Песня заканчивается, и я листаю плейлист с кантри. Большинство композиций напоминают о Дилане. Судорожно сглатываю. Песня про то, как сложно забыть прошлую любовь, точно не подойдет. Не стоит слушать такое, когда Дилан сидит рядом, а то еще расплачусь.
Останавливаюсь на Ките Урбане. На гитарном вступлении откидываюсь в кресле и глубоко вздыхаю. Путешествие с Диланом вышло сложным, как я и ожидала. Особенно учитывая, насколько он изменился. Дилан всегда был самым тихим в компании, но теперь причина кроется не в неуверенности. Скорее, он стал… задумчивее.
– Родни совсем нет места! – возмущается Дилан на заднем сиденье.
Даже оглядываться не надо, и так понятно, о чем речь: Маркус расселся, раскинув колени.
– Да он не жалуется, – отмахивается Маркус. – Если уж слушать это, давайте хоть что-то из классики жанра.
– Долли! – предлагает Деб.
– Только не Долли Партон, умоляю, – стонет Маркус. – Джонни Кэш?
– Еще ноги на него положи, – стоит на своем Дилан со спокойной твердостью. Невольно улыбаюсь. – Сядь нормально.
– Слушаюсь, мамуля, – ворчит Маркус. – Адди, так что насчет Кэша? Пожалуйста.
Удивленно вскидываю брови. Для Маркуса это слишком вежливо. Бросаю взгляд в зеркало: он безучастно смотрит в окно. Не верю, что люди вроде Маркуса меняются, и одно «пожалуйста» на мое мнение не повлияет. И все же включаю Джонни Кэша.
Деб перестраивается на соседнюю полосу в напрасной надежде ехать быстрее. Окна закрыты, чтобы горячий ветер не задувал в салон, но мне отчаянно нужен свежий воздух. Кондиционер не справляется.
Пассажиры в соседних машинах зевают от скуки, закинув ноги на приборную панель или уперевшись локтями в руль. Три подростка отбирают друг у друга планшет. Думаю, со стороны мы кажемся компанией друзей, собравшейся за город. Родители тех подростков наверняка нам завидуют.
О, если бы они знали!
– Судя по карте, все дороги забиты, – подает голос Родни. Волосы у него свалялись от пота, мокрое пятно проступает от ворота футболки до груди. Бедняга, ну и денек у него выдался. Всего лишь хотел бесплатно доехать, а в итоге застрял с нами в парилке.
– Сколько до Эттрика? – спрашиваю я.
– М-м-м… семь часов.
– Как семь?! – восклицают все хором.
Деб опускает голову на руль.
– Я уже не могу, – жалуется она. – Сейчас описаюсь.

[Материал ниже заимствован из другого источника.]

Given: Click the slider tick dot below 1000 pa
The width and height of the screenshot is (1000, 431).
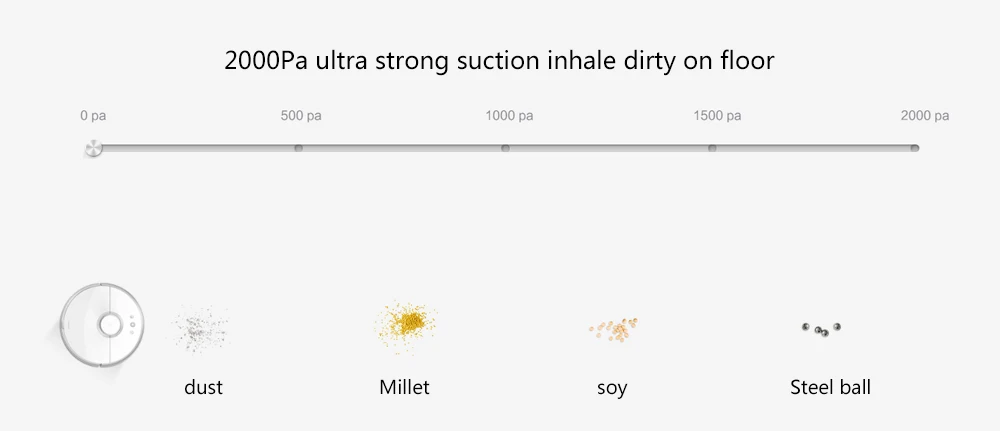Looking at the screenshot, I should 505,148.
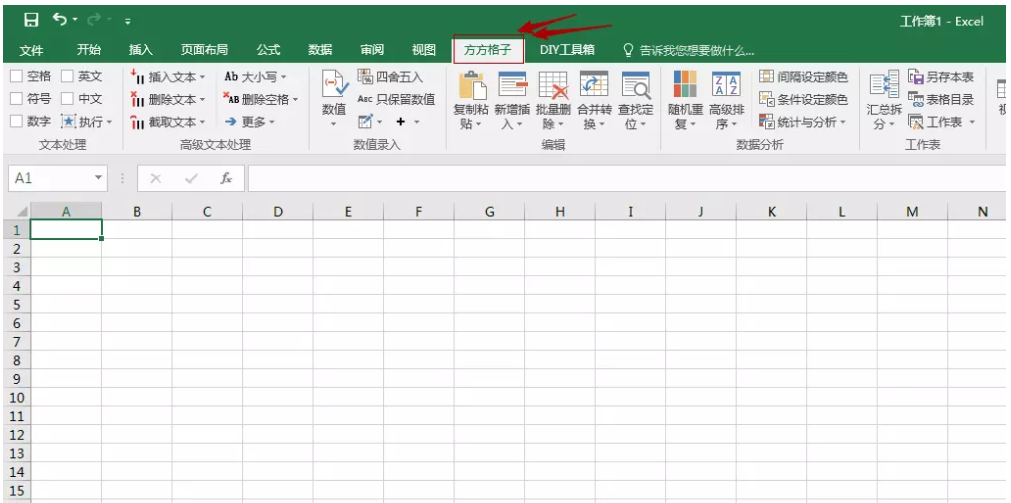Expand the Name Box dropdown arrow

(x=98, y=178)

– Давай я допью воду и воспользуешься пустой бутылкой, – предлагает Родни.
– Родни, ты в курсе, как женщины писают?
– Ну, не особо.
Маркус хмыкает.
– Ладно, как приедем – нарисую тебе схему, – острит Деб.
– Ух ты, спасибо, – благодарит Родни, не заметив сарказма.
– Давай я сяду за руль, а ты сбегаешь в кустики, – предлагаю я, кивая на обочину. – Нам еще стоять и стоять.
– Уверена? – спрашивает она, поглядывая на неподвижные машины.
– Тебе очень надо?
– Упражнения для тазового дна уже не помогают, Адди.
– Что за упражнения? – удивляется Родни.
С нами будто детсадовец едет.
– Готова? – спрашиваю я Деб.
Она кивает, и мы выходим. Наконец-то воздух! Пусть даже с выхлопами и запахом бензина. На улице пекло – пока обхожу машину, прямо-таки чувствую, как кожа сгорает на солнце.
– Говорила же, не надо было их брать, – шепчу я Деб.
– О да. Худшее путешествие в мире. О чем мы только думали?
Деб лавирует между автомобилей и исчезает в редких зарослях на обочине.
Когда начинается движение, я не сразу понимаю, что происходит. Такое бывает в поезде: смотришь из окна купе, и кажется, что едешь, а на самом деле это вагон напротив.
Сзади раздается гудок, потом еще один. И тут до меня доходит.
– Твою мать!
Рывком открываю дверцу и залезаю внутрь. Маркус ржет, как гиена, Родни причитает «Ой, ужас, ой, ужас», словно всполошенная старушка.
– Да… – произносит Дилан. – Дела…
Между нами и «ауди» уже расстояние в добрых триста метров. Машины позади пытаются вклиниться на другую полосу.